Se cumplieron ayer tres décadas del primero de los dos atentados perpetrados por el terrorismo internacional en territorio argentino. El otro fue dos años y tres meses después. El que se conmemoró ayer fue el que hizo volar la Embajada de Israel en la Argentina, con un saldo de 23 muertos y 242 heridos. El de 1994 fue el que destruyó la AMIA, con 85 muertos y más de 300 heridos.

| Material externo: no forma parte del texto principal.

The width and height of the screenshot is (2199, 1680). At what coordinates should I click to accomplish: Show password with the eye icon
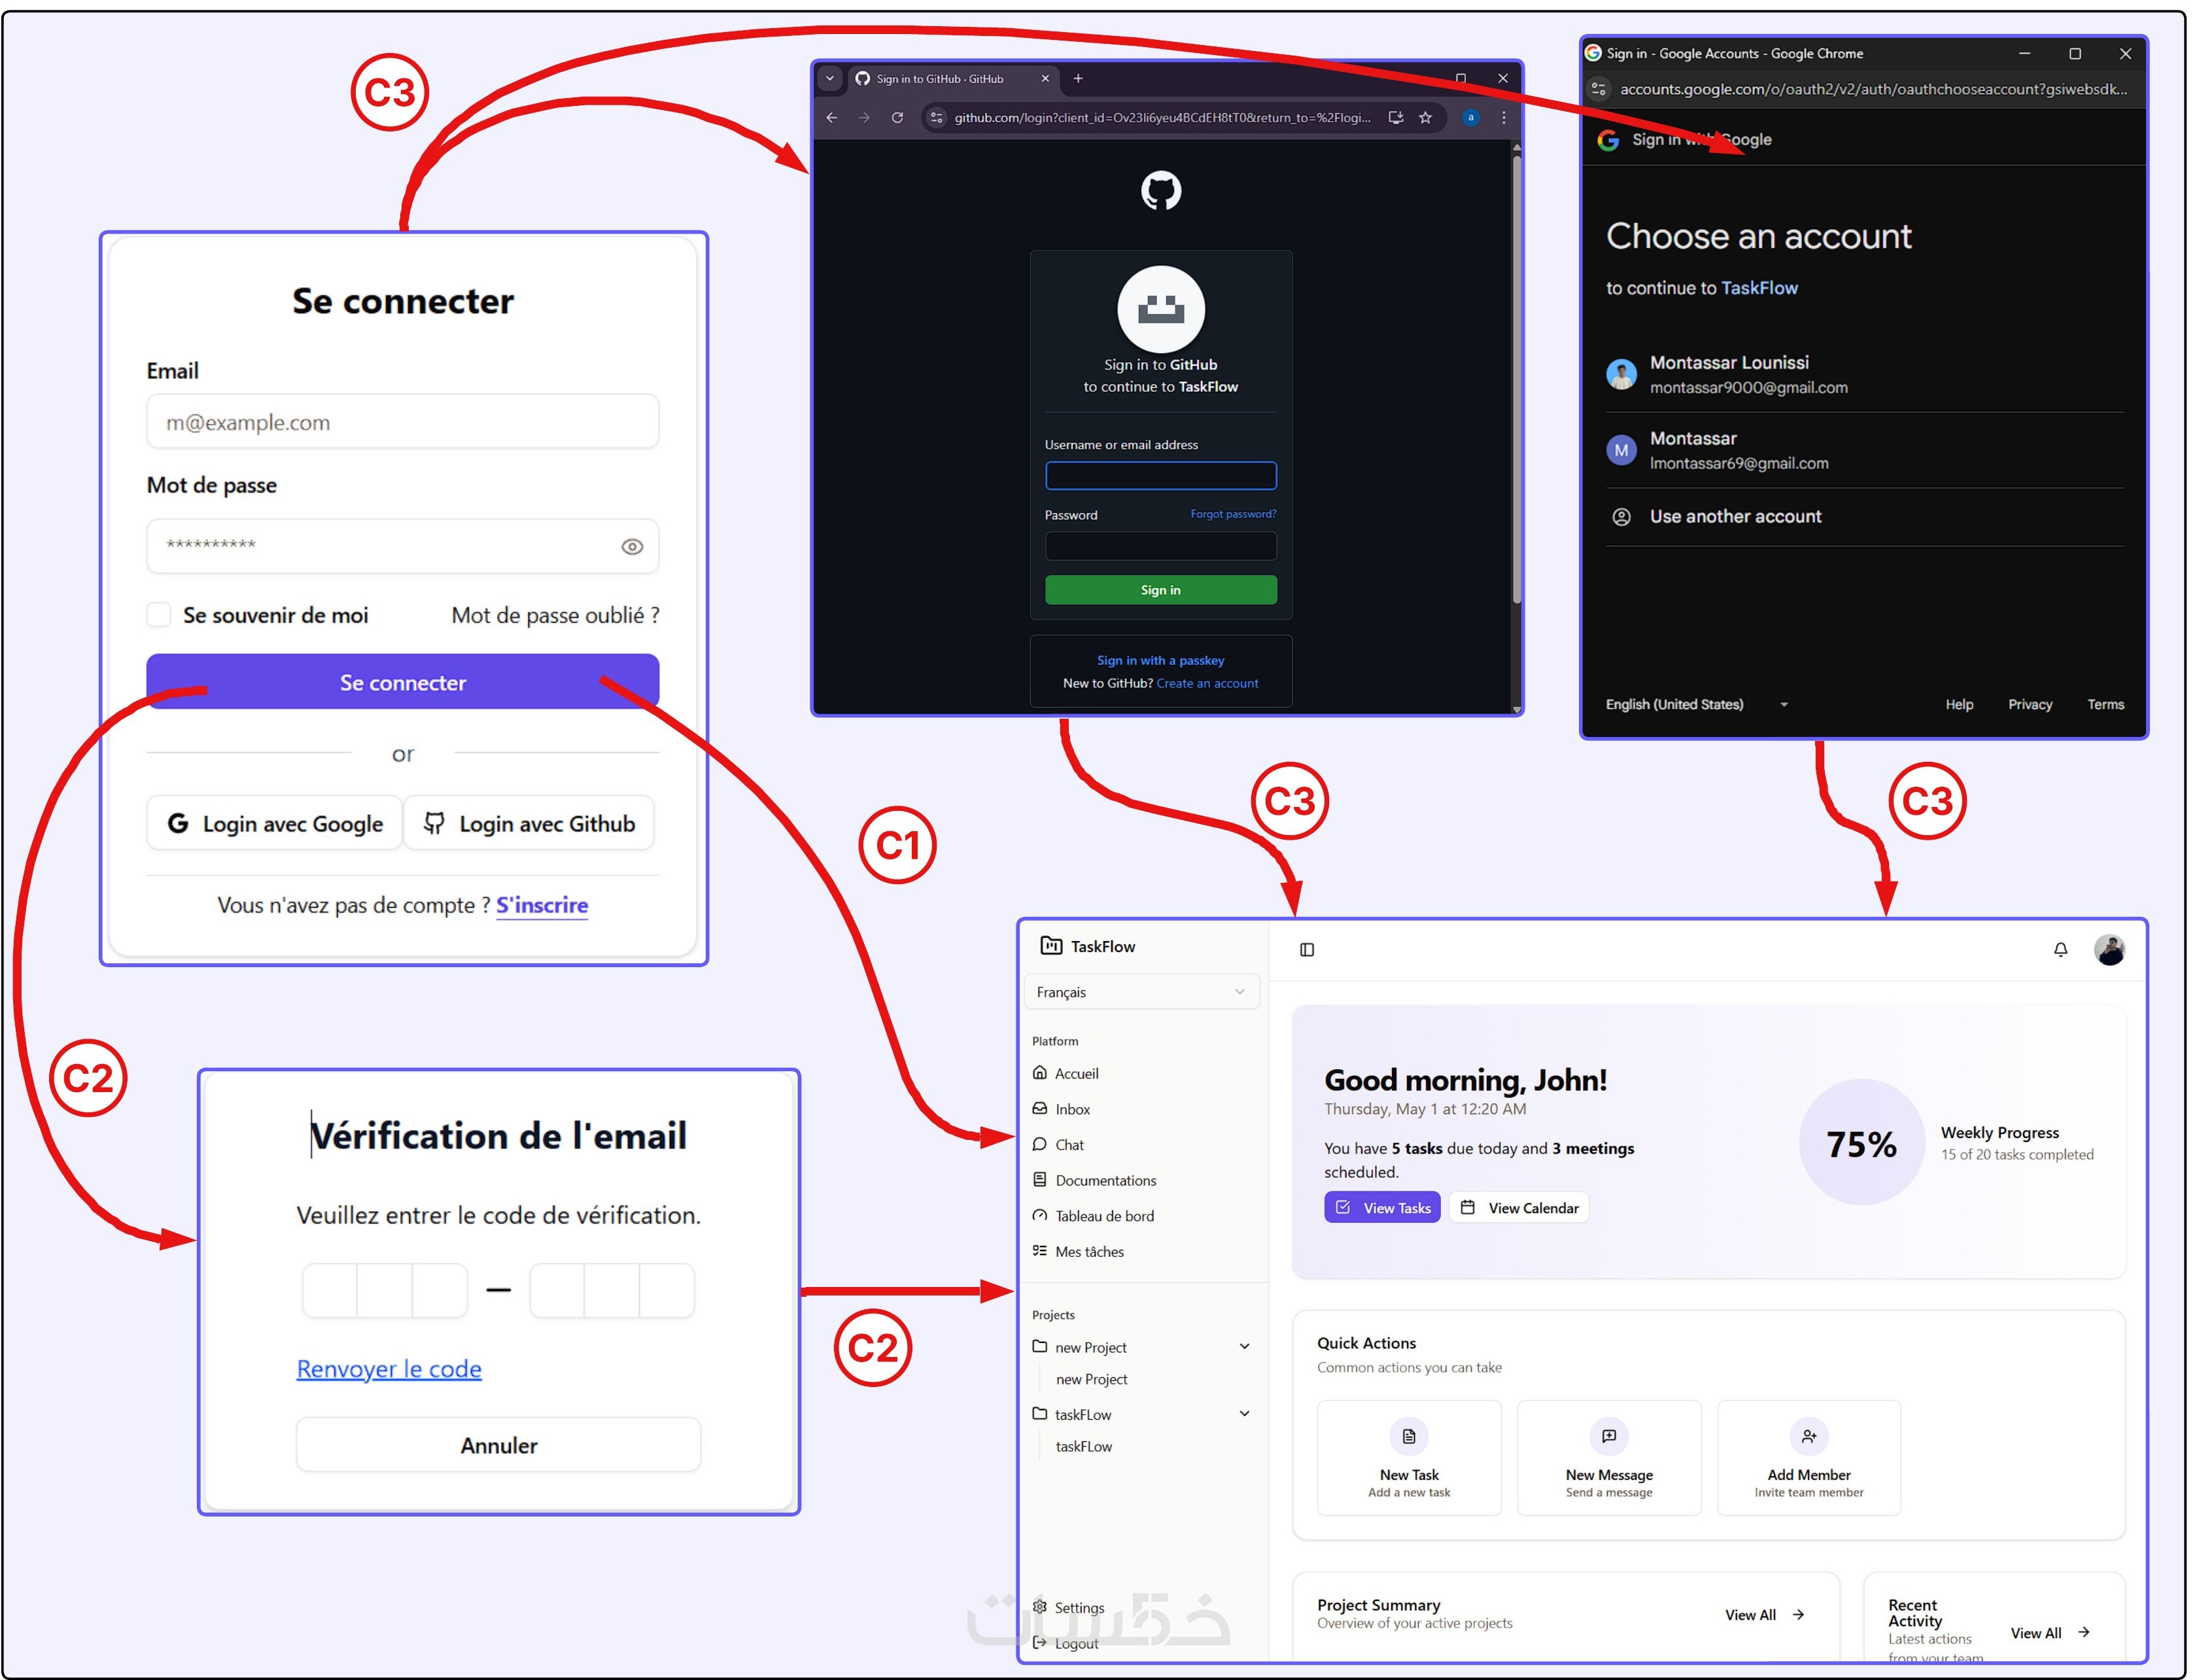[632, 547]
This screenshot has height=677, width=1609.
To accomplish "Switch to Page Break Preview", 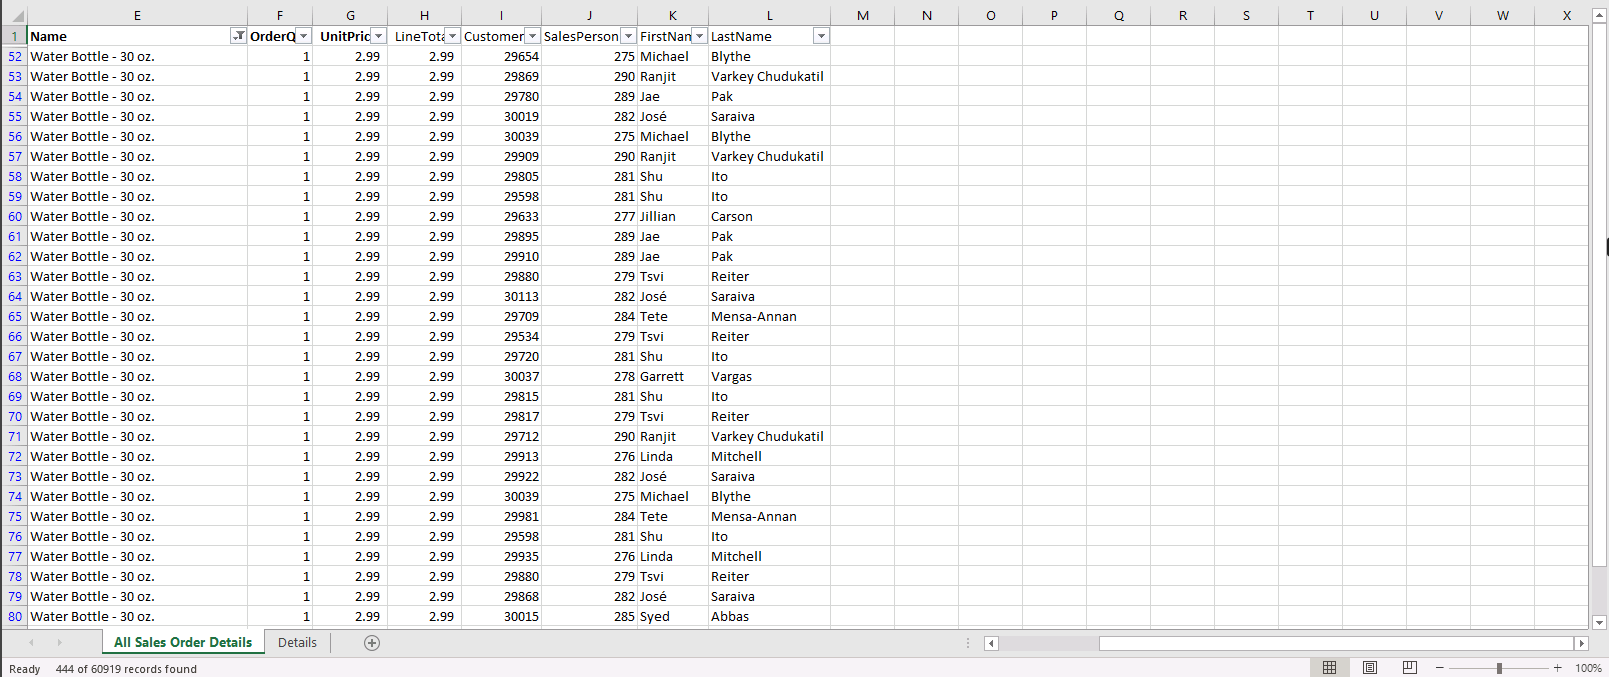I will pos(1409,668).
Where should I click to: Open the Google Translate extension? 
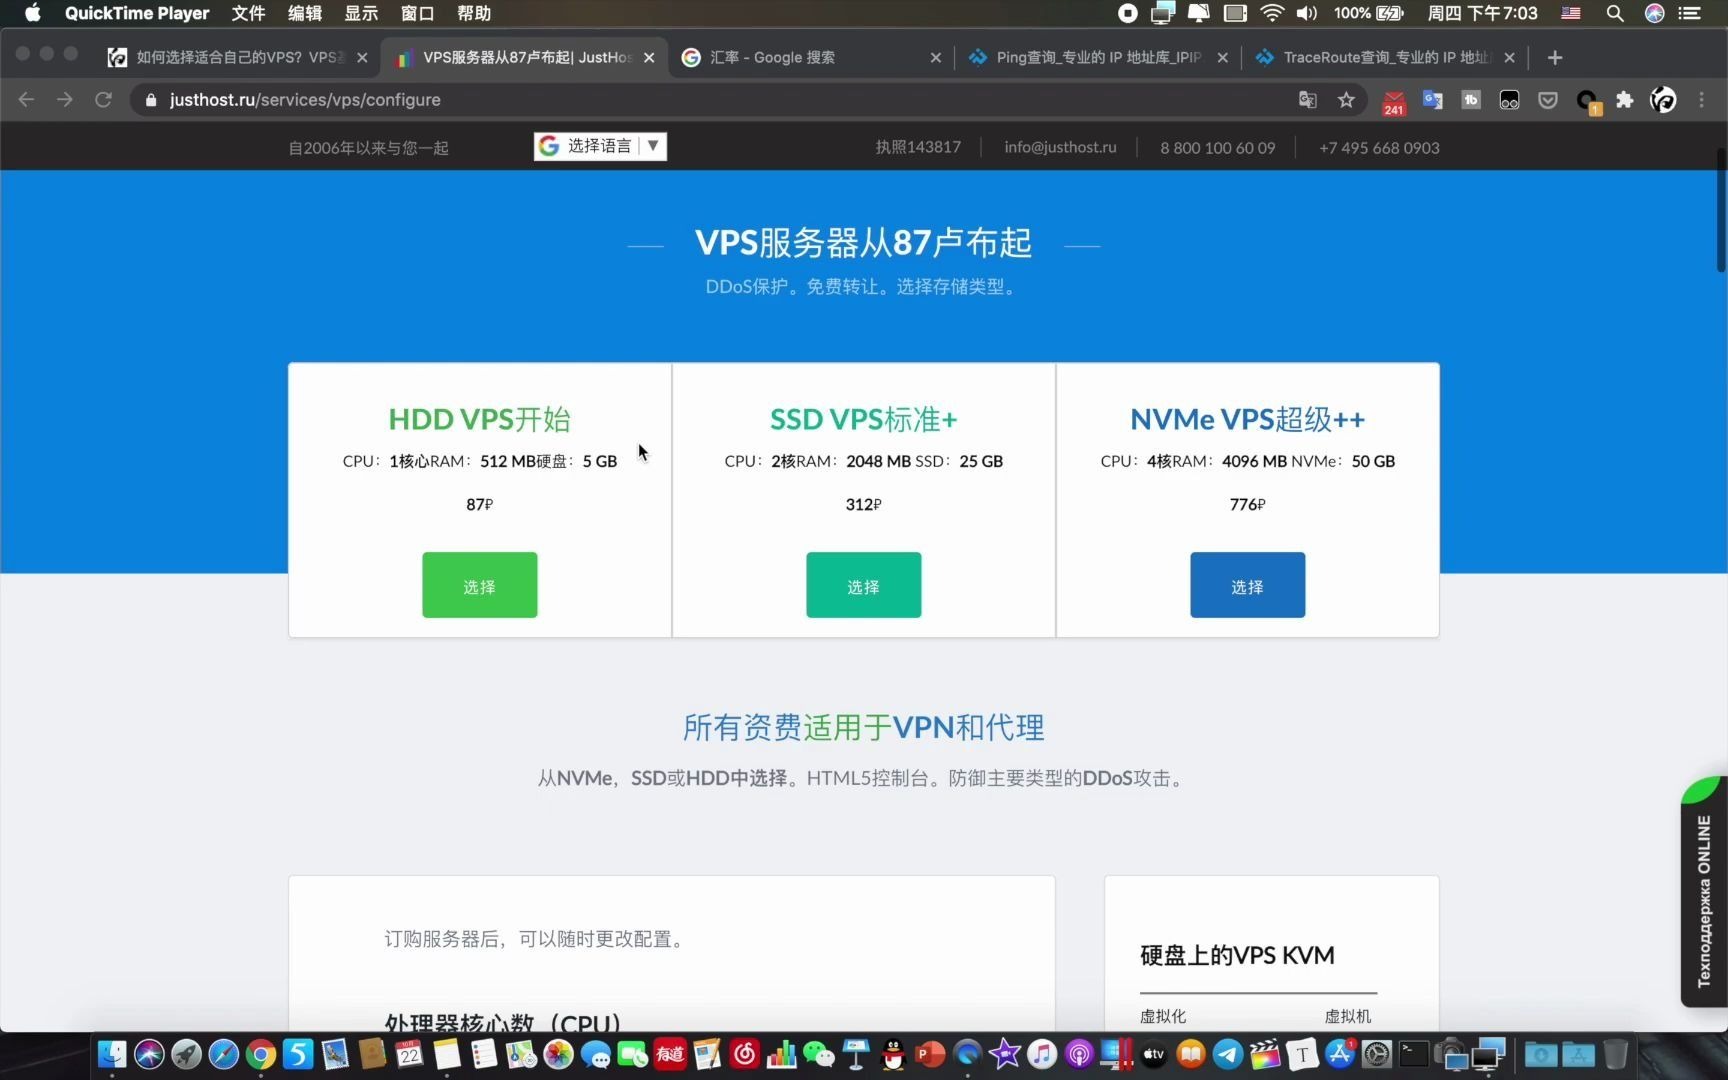(1432, 100)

Ambos ataques no solo comparten como características comunes el horror de la muerte y la destrucción, sino también la impunidad. Han pasado tres décadas y no hay condenados, ni justicia, ni consuelo.

Durante los gobiernos democráticos la Argentina mantuvo por lo general, en materia de relaciones exteriores, un bajo perfil con una marcada tendencia a la neutralidad respecto de los grandes conflictos internacionales. Durante el gobierno de Carlos Menem, sin embargo, levantó notoriamente ese perfil y abandonó la neutralidad, alineándose con las potencias occidentales en los conflictos que asolaban a Medio Oriente. Incluso hasta hubo aportes argentinos en la guerra del Golfo (1991-1992) con el envío de naves para integrarse a la fuerza compuesta por 34 países y encabezada por Estados Unidos.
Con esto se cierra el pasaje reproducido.